I ignored that. “Tell me about your childhood, your mother, your sisters,” I urged. “Tell me anything. I don’t care what. Just let me in.”
Her big eyes were wary of the need she felt emanating from me, a vibration I could do nothing to hide. “Duncan ...”
“You make me feel so alive. Just please, Nell. Tell me how it is to be the way you are.”
My appeal touched her. She gave me a shadowy smile, and something relaxed inside me. Excellent. By sheer chance, I’d hit upon the exact trick to calm her down. Some judicious pity-mongering, a small, tasteful glimpse of desperation, and she’d melted. I hadn’t calculated the strategy, either. It just came to me.

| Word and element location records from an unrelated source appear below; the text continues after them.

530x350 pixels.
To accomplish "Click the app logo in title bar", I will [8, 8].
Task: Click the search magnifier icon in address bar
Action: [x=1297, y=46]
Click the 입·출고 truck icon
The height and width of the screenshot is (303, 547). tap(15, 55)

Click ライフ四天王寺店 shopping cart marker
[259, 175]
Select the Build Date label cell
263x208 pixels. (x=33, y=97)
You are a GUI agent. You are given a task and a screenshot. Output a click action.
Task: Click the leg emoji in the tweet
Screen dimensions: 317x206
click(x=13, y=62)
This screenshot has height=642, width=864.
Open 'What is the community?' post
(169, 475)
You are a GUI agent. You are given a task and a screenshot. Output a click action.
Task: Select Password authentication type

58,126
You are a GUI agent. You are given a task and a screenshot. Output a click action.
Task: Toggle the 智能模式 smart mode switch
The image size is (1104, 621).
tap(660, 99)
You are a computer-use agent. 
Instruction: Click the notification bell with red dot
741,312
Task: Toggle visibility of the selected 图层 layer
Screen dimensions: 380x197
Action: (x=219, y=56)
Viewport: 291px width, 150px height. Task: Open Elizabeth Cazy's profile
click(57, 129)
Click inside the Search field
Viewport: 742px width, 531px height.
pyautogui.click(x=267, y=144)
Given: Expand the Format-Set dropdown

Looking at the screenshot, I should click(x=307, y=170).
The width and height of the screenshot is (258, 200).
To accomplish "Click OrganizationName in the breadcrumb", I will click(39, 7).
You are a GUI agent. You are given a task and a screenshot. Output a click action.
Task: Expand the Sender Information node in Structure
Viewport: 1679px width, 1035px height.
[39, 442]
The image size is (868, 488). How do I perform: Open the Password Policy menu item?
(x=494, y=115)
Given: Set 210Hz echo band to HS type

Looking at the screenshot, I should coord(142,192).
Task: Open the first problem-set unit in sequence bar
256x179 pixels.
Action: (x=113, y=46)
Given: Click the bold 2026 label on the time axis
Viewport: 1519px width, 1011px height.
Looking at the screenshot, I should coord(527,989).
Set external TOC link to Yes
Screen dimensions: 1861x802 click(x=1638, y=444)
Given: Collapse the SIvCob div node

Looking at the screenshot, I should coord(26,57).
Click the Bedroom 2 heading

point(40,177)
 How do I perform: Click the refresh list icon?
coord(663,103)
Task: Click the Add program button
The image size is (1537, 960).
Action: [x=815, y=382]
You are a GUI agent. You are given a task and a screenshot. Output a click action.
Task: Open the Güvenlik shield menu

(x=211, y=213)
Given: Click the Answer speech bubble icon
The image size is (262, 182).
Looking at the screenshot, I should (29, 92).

Maybe this incomprehensible emotional shit could be learned, after all.
Chapter Twenty
Nell
The note in his voice released the floodgates. I talked so much, I embarrassed myself. I told him things I hadn’t let myself think about in years, things I’d pretended to forget. The boarding schools. The bad foster homes. That solitary afternoon in the funeral home, alone with my mother’s coffin. That bleak memory still haunted me.
I had no idea there was so much to say about my childhood, but it tumbled out. I told him about Lucia finding me. About Nancy and Vivi, and discovering that I could have a family after all. I talked about stories, poetry. My magical refuge.
Duncan listened intently. His rapt attention was flattering, but the car clock said it was after three a.m., and I looked up at the street numbers and realized that he’d been driving in big, aimless circles around his neighborhood for the better part of an hour.
“Why aren’t you parking the car?” I asked.
“I wanted to hear you talk.”
“We could talk at your apartment,” I pointed out.
“What I want when we get home doesn’t involve much talking.”
I crossed my legs with a shiver at the sensual promise in his voice. “Well. Be that as it may. I’m about talked out for now.”
He turned at the next block and started back toward his condo. “This morning you told me that you’ve got plans for your life,” he said. “Ambitions. Do those include a man? Or any room for one?”
I hesitated. There was a peculiar tone in his voice when he asked the loaded question. Something that made me vaguely nervous.
“You know, Duncan, I’ve babbled for over an hour, but you haven’t volunteered one single thing about your own life,” I said.
“You’re evading my question.”
“Why, what a coincidence. You’re evading mine, too.”
“I asked first,” he said stubbornly. “And? So?”